Exercise aim —
Transcribe every line from the one containing "Click the Text Size input field" to the end of the listing, exactly as written, and leave out the pictures.
===
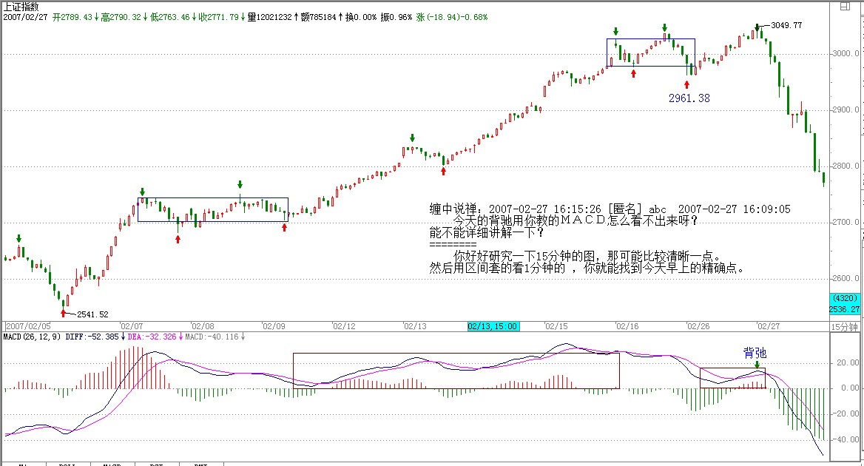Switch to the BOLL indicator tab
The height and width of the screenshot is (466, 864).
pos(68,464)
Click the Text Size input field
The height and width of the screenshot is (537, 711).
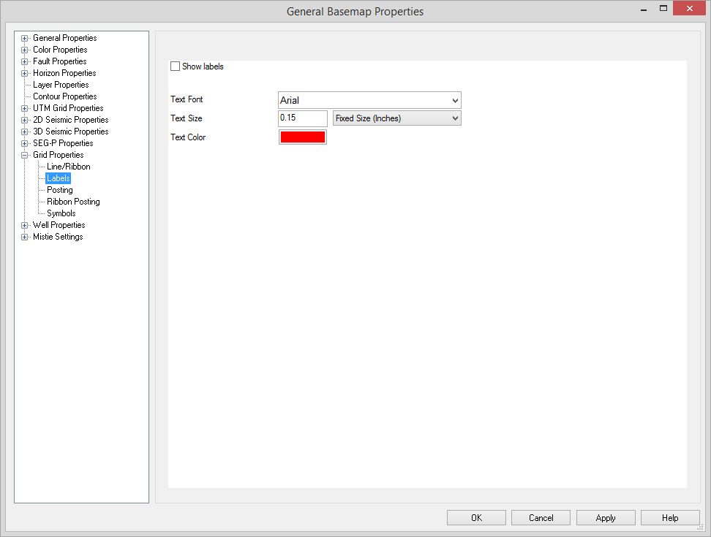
===
Answer box —
Click the Text Size input field
The height and width of the screenshot is (537, 711).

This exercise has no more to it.